When sixteen-year-old Ashlee Sutton’s home life falls apart, she is beset by a rare mental illness that makes her believe she’s clairvoyant. While most people scoff at her, she begins demonstrating an uncanny knack for sometimes predicting the future, using what could either be pure luck or something more remarkable. And when she helps her drug-addict father win enough casino cash to accidentally overdose, she becomes the target of violent people determined to exploit her, and she goes on the run. Ashlee reaches out to a distant relative, traumatized war journalist Mike Baker. Soon, at least in Ashlee’s eyes, they are both plunging dangerously into an existential rabbit hole where their core belief, that humanity and personal connections are a blight, will be put to the ultimate test. No, You’re Crazy is a multilayered novel that examines the many ways a family can wound and heal us. A page-turning thriller and a sensitive look at faith and neurodiversity, it ultimately dares to ask, Who gets to decide what’s real?
Targeted Age Group:: Adults
What Inspired You to Write Your Book?
I’ve always been interested in identity. Who we think we are, how we see ourselves, and how other people see us. But, more than that, how we see the world we live in. I am especially fascinated by how our minds can warp our perception of reality, maybe to protect us from danger, to protect us from ourselves, or to give us happiness. And, if it helps us, is this alternate view of reality so bad? So when I read an article about a strange disease called Cotard’s Syndrome, where the sufferer believes she’s dead, it caught my attention. I started to play the what-if game. What if someone thought they were dead and others believed her? Too far-fetched. Well, what if she believed she was physically dead but still spiritually alive and had special powers bestowed on her by God, namely the power of clairvoyance? Still, a stretch. Well, what if she did have a knack for knowing what would happen next, possibly by pure luck, possibly because of something else, and, oh yes, she helped her drug-addict parents win some large amounts of money gambling? Okay, now I was on to something.
I wanted to write a novel that left the reader to make many judgments. Throughout the novel, the reader will constantly ask the same question: Is the girl with Cotard’s Syndrome crazy or is there something to her wild beliefs?

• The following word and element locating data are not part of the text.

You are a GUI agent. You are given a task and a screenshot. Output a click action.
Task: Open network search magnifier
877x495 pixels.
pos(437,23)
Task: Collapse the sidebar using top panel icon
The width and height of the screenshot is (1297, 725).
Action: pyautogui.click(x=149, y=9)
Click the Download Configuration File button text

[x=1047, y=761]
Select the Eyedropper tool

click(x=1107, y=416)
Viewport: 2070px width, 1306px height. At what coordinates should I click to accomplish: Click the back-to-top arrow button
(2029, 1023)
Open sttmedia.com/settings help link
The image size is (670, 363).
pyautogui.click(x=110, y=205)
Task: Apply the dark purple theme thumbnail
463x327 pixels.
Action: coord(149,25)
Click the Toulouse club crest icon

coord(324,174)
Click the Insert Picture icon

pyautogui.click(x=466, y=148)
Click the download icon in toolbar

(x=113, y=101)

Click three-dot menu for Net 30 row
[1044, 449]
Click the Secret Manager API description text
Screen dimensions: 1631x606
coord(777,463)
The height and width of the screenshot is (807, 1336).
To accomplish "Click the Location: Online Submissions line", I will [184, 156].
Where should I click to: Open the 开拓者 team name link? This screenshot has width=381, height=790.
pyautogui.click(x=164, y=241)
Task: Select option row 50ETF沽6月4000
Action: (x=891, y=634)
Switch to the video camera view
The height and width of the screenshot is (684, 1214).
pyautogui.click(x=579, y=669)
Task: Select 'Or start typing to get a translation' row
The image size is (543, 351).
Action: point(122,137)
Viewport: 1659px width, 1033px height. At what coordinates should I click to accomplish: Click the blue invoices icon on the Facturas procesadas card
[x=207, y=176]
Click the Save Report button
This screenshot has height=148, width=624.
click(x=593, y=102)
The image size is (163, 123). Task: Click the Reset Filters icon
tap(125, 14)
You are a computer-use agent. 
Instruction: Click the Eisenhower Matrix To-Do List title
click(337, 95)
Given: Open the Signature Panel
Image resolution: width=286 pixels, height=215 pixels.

How Did You Come up With Your Characters?
I wanted to create two characters who had both given up on life, giving me a chance to help bring about great change in them. Mike and Ashlee spend large chunks of their teenage years without parental influence. Mike becomes an orphan at an early age, getting shunted from one group home to another and teaching himself what he needs to survive. Ashlee lives in the neglect of her parents’ drug abuse and runs her family’s dysfunctional home until her father’s death pushes her over the edge. Could these two find hope in a better tomorrow, thanks to love?